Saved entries
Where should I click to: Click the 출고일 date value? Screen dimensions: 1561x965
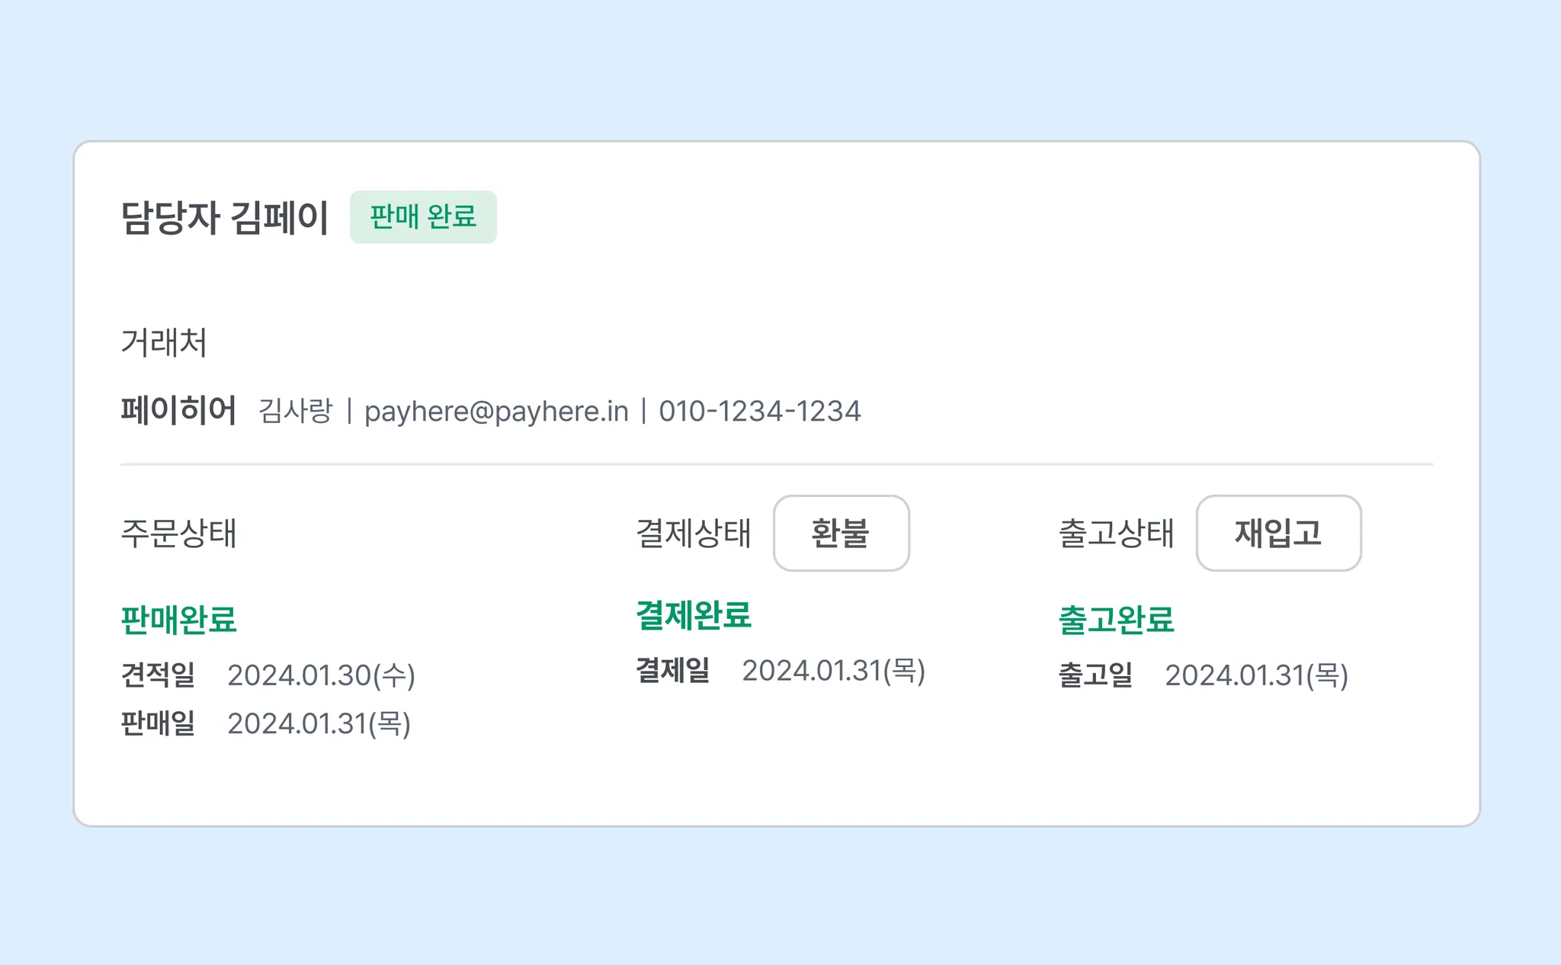pyautogui.click(x=1256, y=675)
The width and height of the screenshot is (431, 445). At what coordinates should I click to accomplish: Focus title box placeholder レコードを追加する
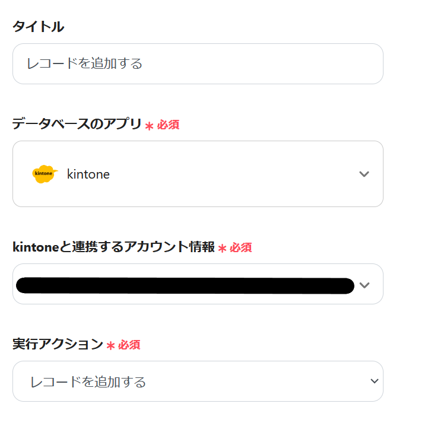click(84, 63)
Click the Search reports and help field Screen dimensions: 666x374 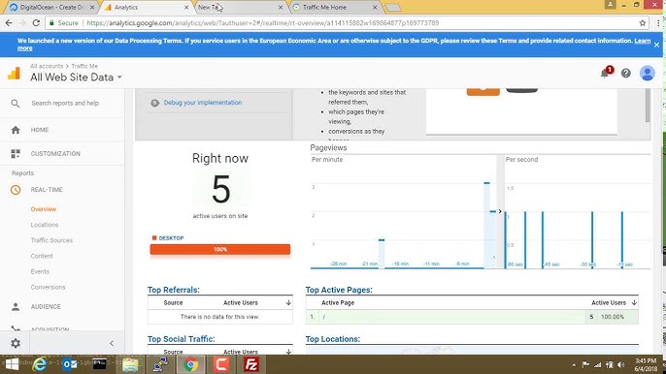(x=65, y=103)
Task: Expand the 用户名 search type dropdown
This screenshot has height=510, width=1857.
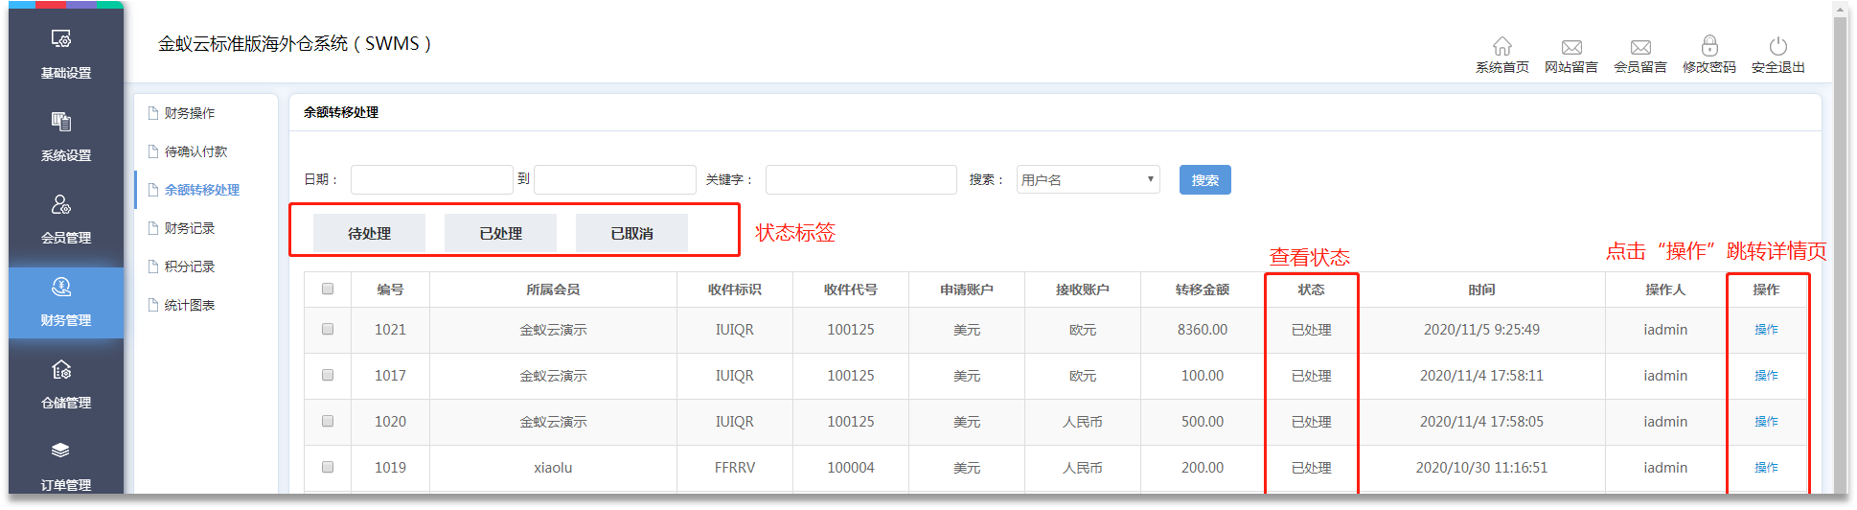Action: pos(1088,179)
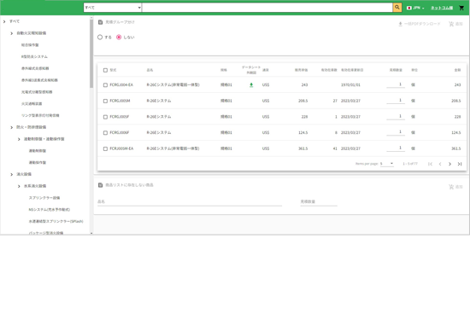The height and width of the screenshot is (331, 470).
Task: Tick the select-all checkbox in table header
Action: point(105,70)
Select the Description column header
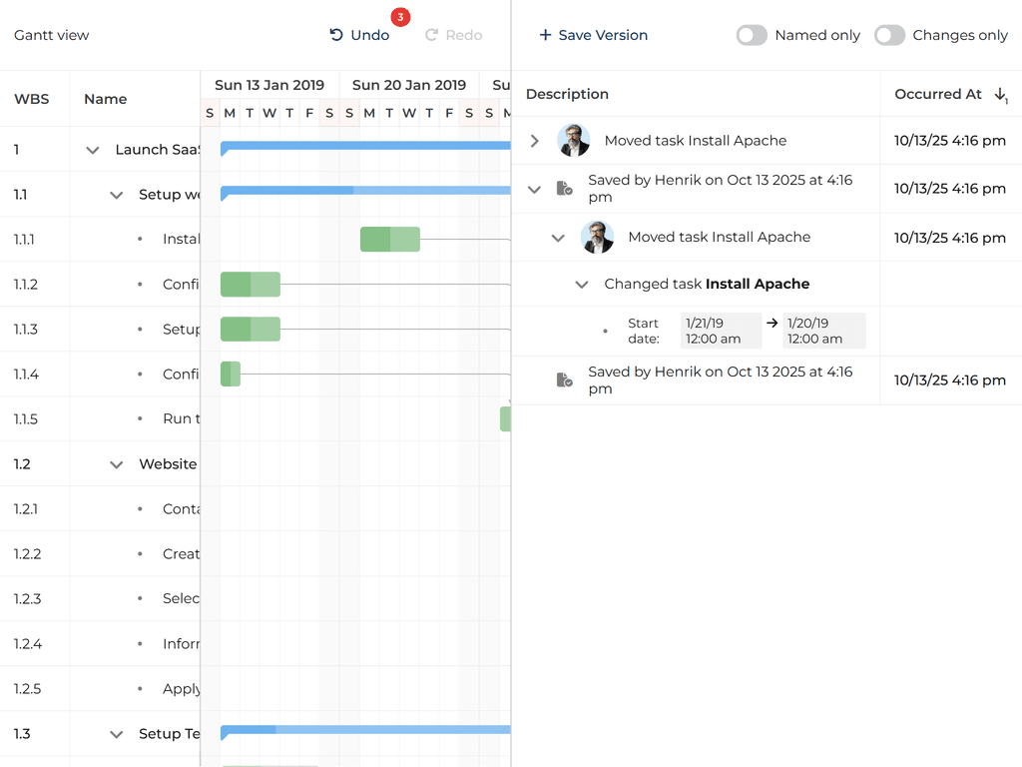1022x767 pixels. pos(567,94)
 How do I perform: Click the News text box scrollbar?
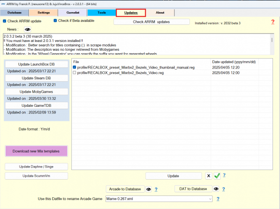coord(273,44)
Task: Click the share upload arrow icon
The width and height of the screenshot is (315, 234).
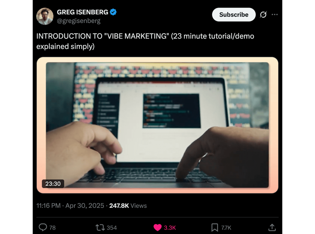Action: point(272,227)
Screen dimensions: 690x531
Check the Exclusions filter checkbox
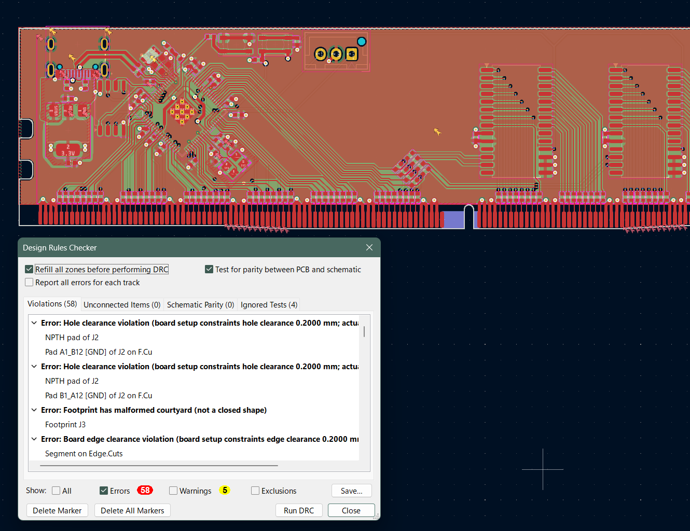click(255, 491)
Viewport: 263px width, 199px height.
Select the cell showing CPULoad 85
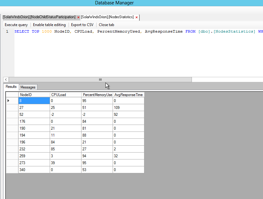[65, 149]
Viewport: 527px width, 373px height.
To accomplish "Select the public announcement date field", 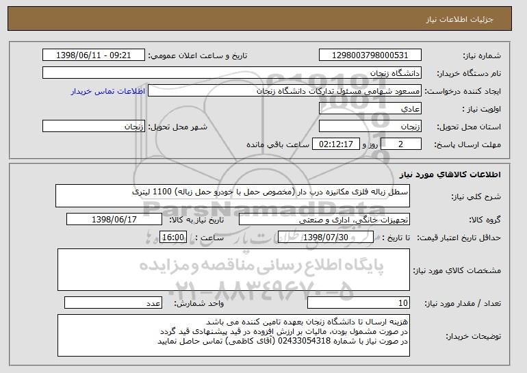I will tap(94, 55).
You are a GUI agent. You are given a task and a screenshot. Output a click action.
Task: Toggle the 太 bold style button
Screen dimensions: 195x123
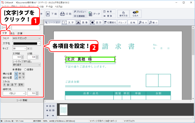click(x=4, y=85)
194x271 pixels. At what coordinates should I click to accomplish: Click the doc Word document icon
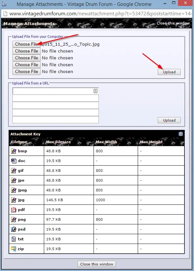point(14,161)
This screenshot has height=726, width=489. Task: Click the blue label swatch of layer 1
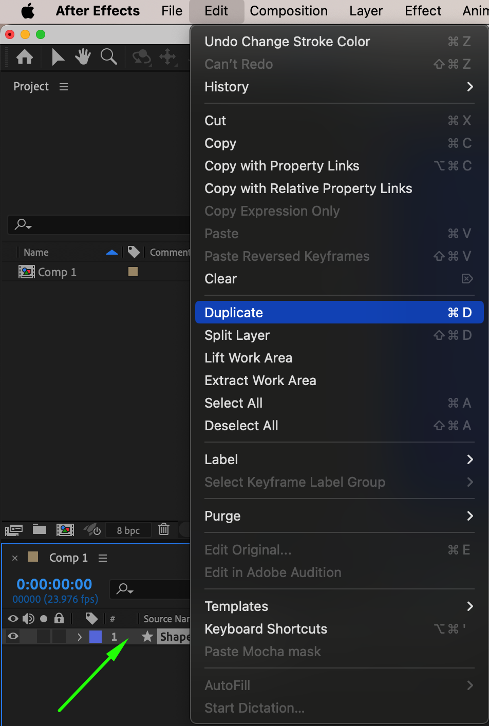[x=96, y=637]
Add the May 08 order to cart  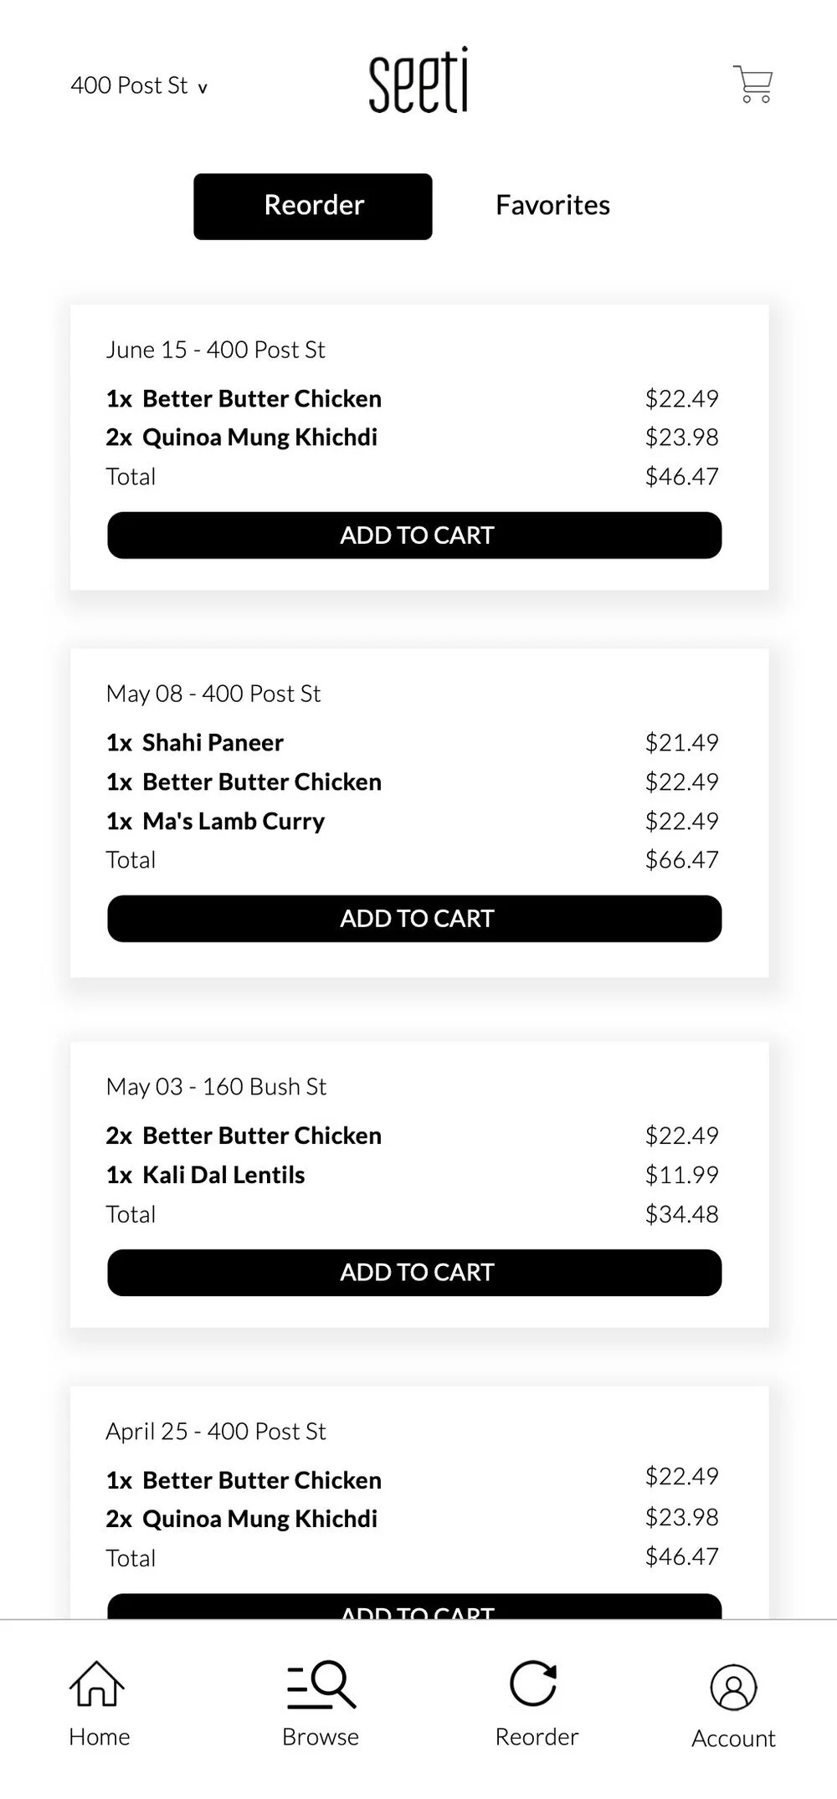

**PROBLEM TO WORK ON**. List, from the entries above, every line in which the word "Viewport" shows up.

**EXERCISE SOLUTION**.
Viewport: 263px width, 199px height.
Viewport: 527px width, 373px height.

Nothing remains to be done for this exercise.